Originally published by Property Week in March 2022.

In this latest edition of our BossCast series, Blackstock Consulting founder Andrew Teacher catches up with Jonathon Ivory, Packaged Living’s managing director of single family homes to discuss the company’s recent partnership with Aviva Investors and emerging trends in BTR (build-to-rent).

Click here to listen to the podcast.

Packaged Living is a BTR provider which aims to deliver “cost-effective, technology-led, purpose-built rental schemes.” It owns 170,000 units over seven multifamily sites at various stages of development in Southampton, Cardiff, Manchester, Bournemouth, Newcastle, and Milton Keynes, as well as a 300-unit site with recent planning approval in Leicester.

Late last year, the company announced a partnership with Aviva Investors to create a single-family rental platform of suburban homes across the UK.

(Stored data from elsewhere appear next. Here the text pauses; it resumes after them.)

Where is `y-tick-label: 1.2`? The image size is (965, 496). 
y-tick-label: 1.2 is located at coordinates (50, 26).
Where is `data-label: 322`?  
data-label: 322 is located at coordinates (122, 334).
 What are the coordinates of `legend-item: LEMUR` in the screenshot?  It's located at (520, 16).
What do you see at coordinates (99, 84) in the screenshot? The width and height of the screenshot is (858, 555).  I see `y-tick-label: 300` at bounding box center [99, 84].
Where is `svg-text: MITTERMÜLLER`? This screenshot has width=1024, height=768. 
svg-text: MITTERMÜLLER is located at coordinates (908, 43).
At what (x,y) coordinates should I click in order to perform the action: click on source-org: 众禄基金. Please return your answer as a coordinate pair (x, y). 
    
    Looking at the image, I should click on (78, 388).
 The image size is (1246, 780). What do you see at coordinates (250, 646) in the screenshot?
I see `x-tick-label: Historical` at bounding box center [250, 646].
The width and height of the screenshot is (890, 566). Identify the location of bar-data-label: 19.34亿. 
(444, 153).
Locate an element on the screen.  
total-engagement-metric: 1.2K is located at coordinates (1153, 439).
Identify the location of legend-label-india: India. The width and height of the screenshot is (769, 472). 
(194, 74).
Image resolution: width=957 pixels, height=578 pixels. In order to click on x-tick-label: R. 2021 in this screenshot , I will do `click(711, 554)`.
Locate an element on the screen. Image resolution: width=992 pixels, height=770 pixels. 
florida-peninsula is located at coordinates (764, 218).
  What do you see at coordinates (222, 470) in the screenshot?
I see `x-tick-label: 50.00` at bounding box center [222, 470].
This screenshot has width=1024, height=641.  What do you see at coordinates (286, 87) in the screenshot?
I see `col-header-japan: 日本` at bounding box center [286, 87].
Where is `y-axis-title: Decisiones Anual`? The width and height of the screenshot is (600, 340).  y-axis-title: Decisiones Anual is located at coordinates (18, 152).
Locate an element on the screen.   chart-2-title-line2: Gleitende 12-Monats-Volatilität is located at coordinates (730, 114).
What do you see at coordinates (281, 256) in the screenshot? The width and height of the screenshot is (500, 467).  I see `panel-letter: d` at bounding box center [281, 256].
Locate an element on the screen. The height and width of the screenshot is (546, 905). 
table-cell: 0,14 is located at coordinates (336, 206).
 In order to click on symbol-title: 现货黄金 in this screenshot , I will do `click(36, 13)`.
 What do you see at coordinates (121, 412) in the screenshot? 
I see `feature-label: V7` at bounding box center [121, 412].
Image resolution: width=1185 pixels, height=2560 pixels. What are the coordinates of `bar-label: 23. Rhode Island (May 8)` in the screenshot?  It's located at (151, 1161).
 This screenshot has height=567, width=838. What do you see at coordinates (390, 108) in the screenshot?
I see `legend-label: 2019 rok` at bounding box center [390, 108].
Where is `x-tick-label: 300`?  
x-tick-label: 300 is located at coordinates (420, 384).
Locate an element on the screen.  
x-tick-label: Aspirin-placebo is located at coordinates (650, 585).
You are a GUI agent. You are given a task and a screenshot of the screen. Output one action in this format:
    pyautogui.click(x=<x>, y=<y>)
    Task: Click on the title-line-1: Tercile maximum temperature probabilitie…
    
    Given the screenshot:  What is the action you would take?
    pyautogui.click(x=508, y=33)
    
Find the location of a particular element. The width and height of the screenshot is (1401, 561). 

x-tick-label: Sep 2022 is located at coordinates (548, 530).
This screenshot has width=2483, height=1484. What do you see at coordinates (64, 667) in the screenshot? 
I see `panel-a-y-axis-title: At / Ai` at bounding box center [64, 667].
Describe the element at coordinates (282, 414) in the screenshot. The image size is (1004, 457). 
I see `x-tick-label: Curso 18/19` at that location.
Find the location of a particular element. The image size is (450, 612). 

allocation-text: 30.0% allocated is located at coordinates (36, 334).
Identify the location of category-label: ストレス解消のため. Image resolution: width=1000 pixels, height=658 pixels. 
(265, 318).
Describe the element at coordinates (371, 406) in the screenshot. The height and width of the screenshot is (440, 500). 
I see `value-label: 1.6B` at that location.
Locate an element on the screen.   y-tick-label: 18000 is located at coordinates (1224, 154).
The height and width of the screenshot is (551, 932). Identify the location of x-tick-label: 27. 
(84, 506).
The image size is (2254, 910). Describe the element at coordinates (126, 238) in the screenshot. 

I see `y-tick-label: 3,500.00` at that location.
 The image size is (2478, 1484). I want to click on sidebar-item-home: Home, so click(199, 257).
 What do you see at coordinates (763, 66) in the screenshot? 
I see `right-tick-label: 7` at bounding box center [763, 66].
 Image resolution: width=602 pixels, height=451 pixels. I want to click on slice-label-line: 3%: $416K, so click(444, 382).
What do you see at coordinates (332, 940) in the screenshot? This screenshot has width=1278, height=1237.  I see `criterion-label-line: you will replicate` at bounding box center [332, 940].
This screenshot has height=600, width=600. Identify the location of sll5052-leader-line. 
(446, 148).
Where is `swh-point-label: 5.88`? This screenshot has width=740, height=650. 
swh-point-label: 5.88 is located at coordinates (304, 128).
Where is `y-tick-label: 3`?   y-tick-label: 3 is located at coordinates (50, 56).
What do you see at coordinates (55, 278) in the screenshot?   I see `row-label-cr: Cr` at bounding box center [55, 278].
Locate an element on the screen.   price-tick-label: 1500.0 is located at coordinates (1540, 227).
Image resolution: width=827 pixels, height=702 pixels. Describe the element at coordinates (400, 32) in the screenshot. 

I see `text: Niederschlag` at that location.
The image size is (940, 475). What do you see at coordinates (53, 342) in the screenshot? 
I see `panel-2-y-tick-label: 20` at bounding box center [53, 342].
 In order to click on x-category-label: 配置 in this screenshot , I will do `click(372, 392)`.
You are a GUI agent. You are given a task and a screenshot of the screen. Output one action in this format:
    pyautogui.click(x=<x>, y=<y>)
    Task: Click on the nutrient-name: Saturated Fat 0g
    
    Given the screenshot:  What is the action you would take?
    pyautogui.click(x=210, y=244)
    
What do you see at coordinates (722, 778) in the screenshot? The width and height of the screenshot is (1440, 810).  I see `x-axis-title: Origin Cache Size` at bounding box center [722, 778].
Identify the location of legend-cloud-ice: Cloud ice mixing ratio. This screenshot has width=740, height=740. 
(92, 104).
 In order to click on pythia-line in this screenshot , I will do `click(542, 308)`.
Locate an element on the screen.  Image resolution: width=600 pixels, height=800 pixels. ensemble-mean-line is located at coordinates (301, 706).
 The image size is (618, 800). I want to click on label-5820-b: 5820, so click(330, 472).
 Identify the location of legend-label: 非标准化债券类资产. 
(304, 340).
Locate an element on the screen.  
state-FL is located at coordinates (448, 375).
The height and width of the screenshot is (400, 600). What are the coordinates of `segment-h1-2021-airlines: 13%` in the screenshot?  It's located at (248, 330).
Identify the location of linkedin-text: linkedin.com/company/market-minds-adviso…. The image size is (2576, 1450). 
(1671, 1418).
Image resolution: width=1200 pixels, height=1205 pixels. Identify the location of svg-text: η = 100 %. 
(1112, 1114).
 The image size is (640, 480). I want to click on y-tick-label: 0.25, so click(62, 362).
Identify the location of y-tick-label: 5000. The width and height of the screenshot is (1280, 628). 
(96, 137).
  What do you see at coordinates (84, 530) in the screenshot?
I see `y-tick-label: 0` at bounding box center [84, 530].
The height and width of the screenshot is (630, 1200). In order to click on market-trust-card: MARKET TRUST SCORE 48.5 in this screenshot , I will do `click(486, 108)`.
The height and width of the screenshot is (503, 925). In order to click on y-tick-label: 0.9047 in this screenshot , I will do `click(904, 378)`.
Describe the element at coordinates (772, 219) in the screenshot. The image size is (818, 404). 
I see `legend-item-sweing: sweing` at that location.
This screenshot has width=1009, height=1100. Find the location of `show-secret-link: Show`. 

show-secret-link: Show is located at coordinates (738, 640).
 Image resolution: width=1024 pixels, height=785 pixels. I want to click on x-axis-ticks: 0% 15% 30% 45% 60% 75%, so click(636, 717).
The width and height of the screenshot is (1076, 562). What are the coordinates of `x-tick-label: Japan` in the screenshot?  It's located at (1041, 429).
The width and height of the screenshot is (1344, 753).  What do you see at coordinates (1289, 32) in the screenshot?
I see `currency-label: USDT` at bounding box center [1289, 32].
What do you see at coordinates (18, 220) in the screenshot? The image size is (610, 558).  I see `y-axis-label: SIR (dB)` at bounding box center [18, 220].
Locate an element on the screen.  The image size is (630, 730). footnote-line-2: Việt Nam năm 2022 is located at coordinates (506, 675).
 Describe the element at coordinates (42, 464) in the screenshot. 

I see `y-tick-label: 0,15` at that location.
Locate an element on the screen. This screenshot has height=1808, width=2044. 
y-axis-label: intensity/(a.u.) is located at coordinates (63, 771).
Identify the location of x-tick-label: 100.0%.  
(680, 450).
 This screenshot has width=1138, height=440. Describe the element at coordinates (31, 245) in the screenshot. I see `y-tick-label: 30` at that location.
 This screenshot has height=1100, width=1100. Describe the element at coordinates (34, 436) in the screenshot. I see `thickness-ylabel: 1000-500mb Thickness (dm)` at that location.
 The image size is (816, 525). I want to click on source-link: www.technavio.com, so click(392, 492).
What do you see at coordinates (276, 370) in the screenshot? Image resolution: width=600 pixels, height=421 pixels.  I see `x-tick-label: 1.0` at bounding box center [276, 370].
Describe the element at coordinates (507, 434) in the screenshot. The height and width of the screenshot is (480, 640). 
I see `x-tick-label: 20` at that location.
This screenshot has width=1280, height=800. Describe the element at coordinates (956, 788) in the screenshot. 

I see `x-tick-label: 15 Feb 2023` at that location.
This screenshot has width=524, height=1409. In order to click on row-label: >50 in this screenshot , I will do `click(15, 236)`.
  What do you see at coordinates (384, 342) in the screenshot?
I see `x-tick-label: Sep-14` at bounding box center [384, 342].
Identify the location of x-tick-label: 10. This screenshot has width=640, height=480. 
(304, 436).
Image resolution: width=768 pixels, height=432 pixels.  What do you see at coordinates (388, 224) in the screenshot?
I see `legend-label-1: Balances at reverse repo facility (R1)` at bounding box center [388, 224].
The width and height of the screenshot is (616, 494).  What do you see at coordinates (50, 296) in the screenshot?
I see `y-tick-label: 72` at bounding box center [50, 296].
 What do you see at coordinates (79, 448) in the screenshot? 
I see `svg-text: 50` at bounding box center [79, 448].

With Aviva having “flirted with the BTR sector for a number of years, we are super excited that Aviva Investors has decided to back us, and specifically in pursuit of our new single family rental strategy,” enthuses Ivory.

Contending with the booming volume housebuilder market, Ivory is confident Packaged Living can provide an attractive alternative to home ownership for an untapped demographic.

“There continues to be demand for well-located, well-priced, appropriately specified, well-run residential for rent in city centres, or multifamily as we call it,” he explains.

“60 percent of the country’s renters live in suburban houses, they’re not in city-centre apartments. There is a huge community in the private rented sector that is aged 35 plus: a cohort of people who are getting married, having kids, getting a dog, and leaving rental accommodation.

“They’re accustomed to being treated well with good customer service, and a degree of amenitisation. At the very minimum, if all we do is do a consolidation play and improve the specification, sustainability, and quality of those homes and wrap those in a professional management solution without the need to charge more, then by definition there is a market for your product.”

Yet despite the government’s push to increase home ownership, Ivory thinks recent policy has had the opposite effect.

“Successive administrations actively want to see increased home ownership and you see that played out in the programmes such as Help to Buy,” he says.

“The perversity of those programmes is that they have amplified house prices, pushing home ownership further out of reach of the people it is supposedly intended to help. The net-receiver of that has been the BTR sector which has sought to offer well-located, well-run, well-specified, well-appointed homes at a cost effective price point.”

And as climate change continues to pile on the pressure for housebuilders and operators alike to comply with ever more stringent regulations, Ivory is proud of Packaged Living and Aviva Investors’ decision to get ahead of the curve.

He describes the firms’ approach: “We’re putting solar panels on the roofs, we’re storing energy using batteries, and installing EV chargers for every home. We’re doing this today, even though legislation is coming down the track.”

By future-proofing their assets and adopting a ‘buy now’ rather than ‘pay twice later’ philosophy, Packaged Living can “enjoy a liquidity premium” over less prepared developments who will require a “big retrofitting capex programme in 5, 7, or 10 years time.” Passing these savings onto their tenants by way of affording to charge lower rents, it is fair to say that both customers and investors will benefit greatly from these green credentials.